# First attempt on octagon handle



## toek (Jun 19, 2011)

Found an old skinner blade i bought some 15 years ago, it was quite beaten up and in bad shape, a nice piece to try a octagon handle. Its birch and pocenholts. I realize its not a kitchen knife per say but its practice for later attempts on kitchen knife making :wink:


----------



## mhenry (Jun 19, 2011)

Thats one helluva nice first attempt, very good work


----------



## DwarvenChef (Jun 19, 2011)

I like that kind of Oct on the small knives, big hands and small handles tend to raise issues


----------



## Eamon Burke (Jun 19, 2011)

I think it's really neat looking. Not to threatening, would make a good choice for an edc grip, IMO.


----------



## Pensacola Tiger (Jun 19, 2011)

Nice job. I hope my first attempt is half as good.

Rick


----------



## toek (Jun 19, 2011)

johndoughy said:


> would make a good choice for an edc grip, IMO.
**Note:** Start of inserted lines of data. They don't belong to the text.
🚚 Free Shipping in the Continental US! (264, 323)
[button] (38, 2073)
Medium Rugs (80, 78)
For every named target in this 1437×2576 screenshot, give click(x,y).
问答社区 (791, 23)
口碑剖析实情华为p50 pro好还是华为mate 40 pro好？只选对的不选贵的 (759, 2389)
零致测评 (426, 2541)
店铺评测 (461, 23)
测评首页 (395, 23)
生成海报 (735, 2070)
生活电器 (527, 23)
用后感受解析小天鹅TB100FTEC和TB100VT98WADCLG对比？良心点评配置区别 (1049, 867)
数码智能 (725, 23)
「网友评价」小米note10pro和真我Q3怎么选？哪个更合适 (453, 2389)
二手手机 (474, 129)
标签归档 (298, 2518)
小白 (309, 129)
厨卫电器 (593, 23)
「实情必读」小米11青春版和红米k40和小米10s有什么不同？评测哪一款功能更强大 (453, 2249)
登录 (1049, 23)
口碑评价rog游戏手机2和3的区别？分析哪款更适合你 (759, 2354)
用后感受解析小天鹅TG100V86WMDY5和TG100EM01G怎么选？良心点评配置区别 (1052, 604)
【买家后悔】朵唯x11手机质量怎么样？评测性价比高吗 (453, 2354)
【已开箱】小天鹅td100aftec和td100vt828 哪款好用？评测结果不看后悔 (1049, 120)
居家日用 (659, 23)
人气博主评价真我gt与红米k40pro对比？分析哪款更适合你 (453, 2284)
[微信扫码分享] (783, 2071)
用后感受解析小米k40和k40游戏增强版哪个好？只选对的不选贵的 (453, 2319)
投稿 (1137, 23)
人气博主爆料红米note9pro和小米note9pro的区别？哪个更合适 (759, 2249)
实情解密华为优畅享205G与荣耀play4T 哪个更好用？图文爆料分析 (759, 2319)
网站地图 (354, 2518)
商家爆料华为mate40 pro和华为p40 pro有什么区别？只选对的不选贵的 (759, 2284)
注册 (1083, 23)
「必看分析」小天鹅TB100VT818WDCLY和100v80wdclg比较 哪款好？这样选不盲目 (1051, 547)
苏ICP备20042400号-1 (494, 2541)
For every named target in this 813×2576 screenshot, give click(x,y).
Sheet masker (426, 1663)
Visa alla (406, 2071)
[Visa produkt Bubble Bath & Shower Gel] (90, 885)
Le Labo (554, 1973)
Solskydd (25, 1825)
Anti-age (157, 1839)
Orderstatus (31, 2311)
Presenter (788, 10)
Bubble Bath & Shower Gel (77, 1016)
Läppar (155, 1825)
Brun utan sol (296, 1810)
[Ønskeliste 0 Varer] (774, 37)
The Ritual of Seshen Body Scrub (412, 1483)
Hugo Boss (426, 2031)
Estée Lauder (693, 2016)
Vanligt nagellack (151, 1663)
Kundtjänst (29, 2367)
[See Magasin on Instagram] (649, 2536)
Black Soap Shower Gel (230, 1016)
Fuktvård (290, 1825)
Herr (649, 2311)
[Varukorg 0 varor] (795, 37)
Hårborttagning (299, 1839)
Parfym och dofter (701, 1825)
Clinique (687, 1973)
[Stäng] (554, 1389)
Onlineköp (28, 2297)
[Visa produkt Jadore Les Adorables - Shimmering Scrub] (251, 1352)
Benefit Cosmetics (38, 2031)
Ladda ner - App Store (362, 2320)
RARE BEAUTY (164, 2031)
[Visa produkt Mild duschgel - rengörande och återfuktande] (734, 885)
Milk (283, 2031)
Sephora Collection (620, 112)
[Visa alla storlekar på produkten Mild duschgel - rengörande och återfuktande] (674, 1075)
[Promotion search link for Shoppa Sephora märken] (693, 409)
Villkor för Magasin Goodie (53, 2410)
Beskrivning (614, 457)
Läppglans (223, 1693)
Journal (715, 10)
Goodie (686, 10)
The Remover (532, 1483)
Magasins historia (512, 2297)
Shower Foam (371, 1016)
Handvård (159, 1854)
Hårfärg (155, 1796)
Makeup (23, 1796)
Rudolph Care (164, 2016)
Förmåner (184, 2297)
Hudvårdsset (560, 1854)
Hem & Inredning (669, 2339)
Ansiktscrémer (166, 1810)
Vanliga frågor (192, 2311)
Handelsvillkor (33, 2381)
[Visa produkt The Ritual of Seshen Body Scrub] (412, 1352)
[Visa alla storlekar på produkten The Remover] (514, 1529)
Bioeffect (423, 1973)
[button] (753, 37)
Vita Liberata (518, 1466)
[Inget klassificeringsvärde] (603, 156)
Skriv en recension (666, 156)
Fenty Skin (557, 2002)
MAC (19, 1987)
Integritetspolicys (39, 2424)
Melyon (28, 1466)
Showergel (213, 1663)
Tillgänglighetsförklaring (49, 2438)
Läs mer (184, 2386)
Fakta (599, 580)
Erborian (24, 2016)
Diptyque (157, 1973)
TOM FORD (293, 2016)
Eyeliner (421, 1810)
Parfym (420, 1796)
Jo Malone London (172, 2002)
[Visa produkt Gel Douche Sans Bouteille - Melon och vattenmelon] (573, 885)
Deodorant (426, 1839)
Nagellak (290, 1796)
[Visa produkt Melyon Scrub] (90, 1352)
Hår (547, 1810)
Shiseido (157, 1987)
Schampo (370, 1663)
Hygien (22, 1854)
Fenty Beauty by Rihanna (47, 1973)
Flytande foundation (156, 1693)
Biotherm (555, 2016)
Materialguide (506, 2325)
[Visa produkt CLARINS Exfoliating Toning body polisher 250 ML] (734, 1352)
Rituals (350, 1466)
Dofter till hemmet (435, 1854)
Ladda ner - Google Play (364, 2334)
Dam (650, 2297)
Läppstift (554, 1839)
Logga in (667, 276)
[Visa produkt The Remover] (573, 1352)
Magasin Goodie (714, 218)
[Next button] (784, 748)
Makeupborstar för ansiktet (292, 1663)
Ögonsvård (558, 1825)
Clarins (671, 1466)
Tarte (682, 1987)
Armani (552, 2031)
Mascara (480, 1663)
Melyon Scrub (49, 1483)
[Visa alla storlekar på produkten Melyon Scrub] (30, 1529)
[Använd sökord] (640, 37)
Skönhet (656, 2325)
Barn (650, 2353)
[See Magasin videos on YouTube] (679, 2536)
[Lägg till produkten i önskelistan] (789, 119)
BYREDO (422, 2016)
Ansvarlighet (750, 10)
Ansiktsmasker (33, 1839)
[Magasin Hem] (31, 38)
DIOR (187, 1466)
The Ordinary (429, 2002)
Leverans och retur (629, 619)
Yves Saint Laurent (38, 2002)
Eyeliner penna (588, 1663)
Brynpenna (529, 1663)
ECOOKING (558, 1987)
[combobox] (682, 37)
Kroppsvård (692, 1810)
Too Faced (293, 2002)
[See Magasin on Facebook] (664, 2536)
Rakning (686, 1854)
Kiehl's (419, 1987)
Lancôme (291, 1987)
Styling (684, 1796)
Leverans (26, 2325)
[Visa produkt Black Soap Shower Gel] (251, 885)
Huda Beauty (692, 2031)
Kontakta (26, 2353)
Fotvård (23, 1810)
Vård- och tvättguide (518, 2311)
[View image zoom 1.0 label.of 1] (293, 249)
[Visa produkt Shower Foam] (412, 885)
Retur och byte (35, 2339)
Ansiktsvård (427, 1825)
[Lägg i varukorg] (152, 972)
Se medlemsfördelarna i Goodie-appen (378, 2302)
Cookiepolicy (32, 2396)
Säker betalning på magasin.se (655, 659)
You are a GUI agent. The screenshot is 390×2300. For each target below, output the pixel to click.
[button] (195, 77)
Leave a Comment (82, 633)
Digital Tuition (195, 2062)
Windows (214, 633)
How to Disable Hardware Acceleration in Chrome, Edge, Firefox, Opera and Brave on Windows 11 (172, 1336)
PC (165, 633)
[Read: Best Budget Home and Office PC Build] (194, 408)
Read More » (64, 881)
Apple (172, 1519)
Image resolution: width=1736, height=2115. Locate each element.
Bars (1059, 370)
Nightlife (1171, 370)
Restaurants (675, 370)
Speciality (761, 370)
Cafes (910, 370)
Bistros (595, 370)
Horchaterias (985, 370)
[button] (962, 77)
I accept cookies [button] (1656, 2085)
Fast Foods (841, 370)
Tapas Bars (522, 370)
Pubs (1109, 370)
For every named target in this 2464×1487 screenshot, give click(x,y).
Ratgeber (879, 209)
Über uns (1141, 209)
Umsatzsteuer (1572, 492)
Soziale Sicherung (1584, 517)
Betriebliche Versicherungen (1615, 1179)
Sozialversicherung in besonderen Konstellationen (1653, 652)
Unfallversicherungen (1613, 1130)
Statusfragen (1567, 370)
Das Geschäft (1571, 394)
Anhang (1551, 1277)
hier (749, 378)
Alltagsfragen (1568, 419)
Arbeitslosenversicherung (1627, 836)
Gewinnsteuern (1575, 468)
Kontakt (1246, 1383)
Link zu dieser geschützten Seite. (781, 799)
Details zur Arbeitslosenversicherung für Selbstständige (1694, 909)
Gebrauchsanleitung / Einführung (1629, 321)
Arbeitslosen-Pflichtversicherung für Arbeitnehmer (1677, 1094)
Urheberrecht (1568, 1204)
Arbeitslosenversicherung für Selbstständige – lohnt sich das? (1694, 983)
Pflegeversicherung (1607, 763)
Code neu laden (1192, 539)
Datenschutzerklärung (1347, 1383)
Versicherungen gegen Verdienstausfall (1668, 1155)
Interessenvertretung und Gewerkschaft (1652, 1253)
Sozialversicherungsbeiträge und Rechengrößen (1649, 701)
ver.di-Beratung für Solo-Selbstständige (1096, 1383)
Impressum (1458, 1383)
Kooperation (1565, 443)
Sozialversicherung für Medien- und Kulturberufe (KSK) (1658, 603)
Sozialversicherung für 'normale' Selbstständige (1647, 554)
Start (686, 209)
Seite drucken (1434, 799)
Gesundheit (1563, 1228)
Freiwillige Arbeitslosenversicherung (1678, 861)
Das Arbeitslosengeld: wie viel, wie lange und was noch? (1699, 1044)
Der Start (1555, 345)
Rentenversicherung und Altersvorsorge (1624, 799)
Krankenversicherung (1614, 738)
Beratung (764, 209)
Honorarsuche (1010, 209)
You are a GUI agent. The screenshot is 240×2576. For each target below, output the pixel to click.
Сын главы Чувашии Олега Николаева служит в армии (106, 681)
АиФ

Im note sure what edc is, could you please enlighten me :scratchhead:


----------



## Eamon Burke (Jun 19, 2011)

Every Day Carry. Your companion tool of choice, because God didn't give you claws.


----------



## toek (Jun 19, 2011)

Ah thanks, and thanks for the nice feedback.
BTW, my whife has claws and im prety sure it wasnt God who gave her those... :devilburn:


----------